Render every line of the entries below as a numbered list, leaving out the blank lines.

# start of Dataset rows

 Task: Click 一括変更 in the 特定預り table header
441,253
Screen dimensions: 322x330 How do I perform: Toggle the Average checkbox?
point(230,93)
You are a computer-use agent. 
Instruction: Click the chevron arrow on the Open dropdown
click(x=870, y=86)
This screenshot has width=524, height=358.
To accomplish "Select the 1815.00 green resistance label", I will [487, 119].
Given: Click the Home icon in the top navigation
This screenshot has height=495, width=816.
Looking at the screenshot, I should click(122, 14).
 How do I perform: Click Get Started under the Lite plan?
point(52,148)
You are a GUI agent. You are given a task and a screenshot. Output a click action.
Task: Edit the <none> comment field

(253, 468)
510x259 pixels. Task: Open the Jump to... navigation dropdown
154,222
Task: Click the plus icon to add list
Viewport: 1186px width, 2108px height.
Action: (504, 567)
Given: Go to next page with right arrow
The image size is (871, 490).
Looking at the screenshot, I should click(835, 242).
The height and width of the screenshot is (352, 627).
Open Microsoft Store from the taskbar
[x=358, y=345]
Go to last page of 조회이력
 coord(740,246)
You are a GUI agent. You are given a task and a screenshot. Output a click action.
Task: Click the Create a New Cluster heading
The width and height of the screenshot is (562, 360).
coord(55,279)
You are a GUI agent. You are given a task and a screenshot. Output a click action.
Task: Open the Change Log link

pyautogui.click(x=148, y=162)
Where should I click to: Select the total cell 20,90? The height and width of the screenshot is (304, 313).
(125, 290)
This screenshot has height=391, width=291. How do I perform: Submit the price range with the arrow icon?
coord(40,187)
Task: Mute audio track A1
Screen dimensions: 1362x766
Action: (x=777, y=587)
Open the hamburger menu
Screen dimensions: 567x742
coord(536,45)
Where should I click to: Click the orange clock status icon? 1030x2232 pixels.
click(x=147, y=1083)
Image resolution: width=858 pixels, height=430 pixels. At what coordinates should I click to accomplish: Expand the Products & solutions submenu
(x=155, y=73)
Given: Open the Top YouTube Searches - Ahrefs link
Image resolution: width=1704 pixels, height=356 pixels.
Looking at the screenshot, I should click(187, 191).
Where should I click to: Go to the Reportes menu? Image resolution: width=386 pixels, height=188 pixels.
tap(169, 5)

# end of Dataset rows

_Task response_.
1.  Task: Click 一括変更 in the 特定預り table header
2. 441,253
3. Screen dimensions: 322x330 How do I perform: Toggle the Average checkbox?
4. point(230,93)
5. You are a computer-use agent. 
6. Instruction: Click the chevron arrow on the Open dropdown
7. click(x=870, y=86)
8. This screenshot has width=524, height=358.
9. To accomplish "Select the 1815.00 green resistance label", I will [487, 119].
10. Given: Click the Home icon in the top navigation
11. This screenshot has height=495, width=816.
12. Looking at the screenshot, I should click(122, 14).
13.  How do I perform: Click Get Started under the Lite plan?
14. point(52,148)
15. You are a GUI agent. You are given a task and a screenshot. Output a click action.
16. Task: Edit the <none> comment field
17. (253, 468)
18. 510x259 pixels. Task: Open the Jump to... navigation dropdown
19. 154,222
20. Task: Click the plus icon to add list
21. Viewport: 1186px width, 2108px height.
22. Action: (504, 567)
23. Given: Go to next page with right arrow
24. The image size is (871, 490).
25. Looking at the screenshot, I should click(835, 242).
26. The height and width of the screenshot is (352, 627).
27. Open Microsoft Store from the taskbar
28. [x=358, y=345]
29. Go to last page of 조회이력
30.  coord(740,246)
31. You are a GUI agent. You are given a task and a screenshot. Output a click action.
32. Task: Click the Create a New Cluster heading
33. The width and height of the screenshot is (562, 360).
34. coord(55,279)
35. You are a GUI agent. You are given a task and a screenshot. Output a click action.
36. Task: Open the Change Log link
37. pyautogui.click(x=148, y=162)
38. Where should I click to: Select the total cell 20,90? The height and width of the screenshot is (304, 313).
39. (125, 290)
40. This screenshot has height=391, width=291. How do I perform: Submit the price range with the arrow icon?
41. coord(40,187)
42. Task: Mute audio track A1
43. Screen dimensions: 1362x766
44. Action: (x=777, y=587)
45. Open the hamburger menu
46. Screen dimensions: 567x742
47. coord(536,45)
48. Where should I click to: Click the orange clock status icon? 1030x2232 pixels.
49. click(x=147, y=1083)
50. Image resolution: width=858 pixels, height=430 pixels. At what coordinates should I click to accomplish: Expand the Products & solutions submenu
51. (x=155, y=73)
52. Given: Open the Top YouTube Searches - Ahrefs link
53. Image resolution: width=1704 pixels, height=356 pixels.
54. Looking at the screenshot, I should click(187, 191).
55. Where should I click to: Go to the Reportes menu? Image resolution: width=386 pixels, height=188 pixels.
56. tap(169, 5)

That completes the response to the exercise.